The girl was rather distracted by this bounty of breakfast foods, and so didn't register Karla sliding up next to her at first. The Goth lass gently poked her girl's belly, and giggled. "You said you could eat more than those losers on TV, well, here is your chance...all the food is delicious, I assure you. You don't have to eat more than you want, but I figured you'd better have the opportunity to show you can do it, sweetie." The slightly shy girl grinned at Val, and took her hand, squeezed it. 

The punky girl smiled back, slowly, and gave her a light kiss, then sat at the table. "Wow...well, shit. This all looks delicious, I don't know where to start. Do we have like, orange juice, or something? Help all this go down." 

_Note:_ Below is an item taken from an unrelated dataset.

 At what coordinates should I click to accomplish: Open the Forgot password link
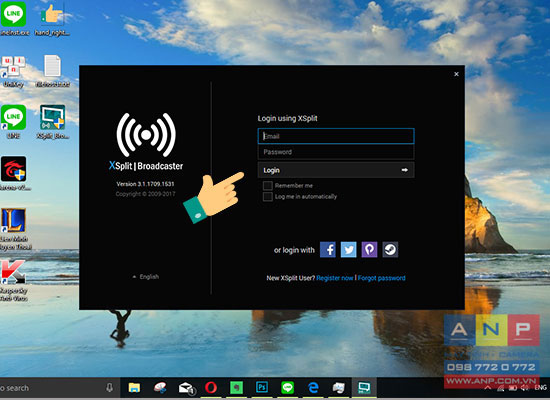click(382, 278)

Karla simply nodded, and fetched a tall glass, adding some ice, then fresh squeezed juice.

As she brought it over, Val was starting to eat, taking a few tentative bites of the massive breakfast burger. She tasted it at first, slowly, savoring the textures and mixing ingredients, the clean, crisp bite of the mixed greens contrasting with the soft meat and crispy tater tots off to the side, the whole thing being mixed together with melting cheese and the cooked egg. Before she knew it, she was on the last few bites, licking the runny center of the egg off the last piece of bread. She took a slow, deep breath, and downed half the cool glass of orange juice, licking her lips clean. Her eyes alighted on the plate of biscuits, warm and smelling heavenly. She bit her lower lip in indecision: should she wait a bit, let her stomach settle, or tear into them now? She leaned back in her chair slightly, shrugged, and tugged the plate over. May as well go all in. 

The biscuits were delicious, hot and chewy, and the gravy was perfectly made. Not gummy or over-thick, but just the right amount of spiciness and texture from the sausage, with a light, pleasing buttery feel to the sauce itself. She put away the biscuits over the course of about five minutes, and leaned back in her seat.

Karla had been watching, of course, and now she came forward. Very gently, she stroked the back of her girl's head, then kissed the top of it. "How was that sweetie, everything good?" Val looked up at her, smiling softly, wry little grin on her lips. "That was fucking delicious, babe. I should have had you cook for me like this before." As she spoke, the Goth lass lightly laid her hand on Val's stomach, rubbing it soothingly. 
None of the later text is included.